Cette vue est-elle unanimement partagée?

Elle l’est par mon département et par le Conseil fédéral. Nous voulons intensifier la coopération internationale, tant bilatérale qu’avec l’Otan et l’UE. Nous ne voulons pas d’une adhésion à l’une ou l’autre de ces organisations, mais entendons coopérer encore plus intensivement avec l’étranger, dans le respect de la neutralité. Notre partenariat avec l’Otan existe d’ailleurs depuis 1996 déjà, ce que l’on l’oublie aussi souvent. Nous ne sommes pas un îlot au milieu de nulle part.

Hormis la sécurité militaire, qu’entreprend le Conseil fédéral pour que nous nous sentions en sécurité en Suisse?

C’est l’affaire de tous les départements. Nous ne pouvons plus envisager la sécurité au sens étroit du terme: la protection de la population, la cybersécurité, la stabilité des chaînes d’approvisionnement, les mesures contre le changement climatique et la coopération internationale en font aussi partie.

Il est pourtant prévu de donner plus d’argent à l’armée et de couper dans le budget de l’aide au développement.

Il faut plus d’argent pour l’armée. Durant les trois dernières décennies, on a donné la priorité à d’autres domaines, au détriment de l’armée. Nous devons rattraper ce retard. En parallèle, la coopération internationale doit être poursuivie.

Y a-t-il quelque chose que vous n’aviez pas envisagé durant votre année de présidence?

La cadence élevée, alors que nous avons déjà des agendas très serrés en tant que chefs de département.

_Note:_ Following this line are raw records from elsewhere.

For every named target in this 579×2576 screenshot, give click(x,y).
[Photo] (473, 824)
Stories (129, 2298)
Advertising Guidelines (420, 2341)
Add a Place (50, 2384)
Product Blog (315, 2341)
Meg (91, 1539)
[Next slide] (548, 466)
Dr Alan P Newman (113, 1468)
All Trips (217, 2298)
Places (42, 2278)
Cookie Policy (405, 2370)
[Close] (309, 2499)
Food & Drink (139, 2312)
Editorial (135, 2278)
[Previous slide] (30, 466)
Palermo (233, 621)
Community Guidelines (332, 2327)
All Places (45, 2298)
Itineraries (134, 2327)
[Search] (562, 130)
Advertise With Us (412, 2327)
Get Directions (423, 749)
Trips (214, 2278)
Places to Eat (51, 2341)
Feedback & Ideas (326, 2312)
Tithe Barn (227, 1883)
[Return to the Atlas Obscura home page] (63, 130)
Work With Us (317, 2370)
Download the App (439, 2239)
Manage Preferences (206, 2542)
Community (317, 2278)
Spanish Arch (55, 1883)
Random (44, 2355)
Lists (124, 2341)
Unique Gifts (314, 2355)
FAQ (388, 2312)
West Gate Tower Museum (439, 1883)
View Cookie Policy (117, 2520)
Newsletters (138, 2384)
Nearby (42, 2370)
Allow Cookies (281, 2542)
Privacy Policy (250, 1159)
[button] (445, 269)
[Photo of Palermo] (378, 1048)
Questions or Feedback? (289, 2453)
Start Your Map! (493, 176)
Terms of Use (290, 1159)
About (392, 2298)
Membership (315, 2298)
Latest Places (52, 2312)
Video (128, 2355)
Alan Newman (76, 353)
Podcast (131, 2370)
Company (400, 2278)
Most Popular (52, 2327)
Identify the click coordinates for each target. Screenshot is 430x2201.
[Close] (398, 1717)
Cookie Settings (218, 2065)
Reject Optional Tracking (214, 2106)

Quel message voudriez-vous transmettre à la population, en votre qualité de présidente de la Confédération, au sujet de la confiance dans l’État et ses institutions?

La population doit continuer de dialoguer avec la sphère politique, y compris avec le Conseil fédéral. Elle ne doit pas craindre d’exprimer ses souhaits, ses critiques et ses préoccupations.

Proposition de citation: Entretien avec la présidente de la Confédération Viola Amherd (2024). «La démocratie est parfois un processus laborieux». La Vie économique, 04. novembre.

Viola Amherd

Viola Amherd, 62 ans, a été élue présidente de la Confédération pour 2024. Elle est à la tête du Département fédéral de la défense, de la protection de la population et des sports (DDPS) depuis 2019. Représente du centre, elle est avocate et notaire et a accompli ses études à l’Université de Fribourg. Sa carrière politique a débuté en 1992 à Brigue-Glis (canton du Valais). Présidente de la ville de Brigue entre 2000 et 2012, elle a été élue au Conseil national en 2005.

Le Département fédéral de la défense, de la protection de la population et des sports (DDPS)

Le Département fédéral de la défense, de la protection de la population et des sports (DDPS) compte un peu plus de 12 000 emplois à plein temps. Regroupant l’armée, le Secrétariat d’État à la politique de sécurité (Sepos), l’Office fédéral de la protection de la population (OFPP), le Service de renseignements de la Confédération (SRC), armasuisse et l’Office fédéral de la cybersécurité (OFCS), il est chargé d’élaborer la politique de sécurité de la Suisse. La promotion du sport, avec l’Office fédéral du sport (Ofspo), et la géoinformation, avec swisstopo, font aussi partie de son mandat.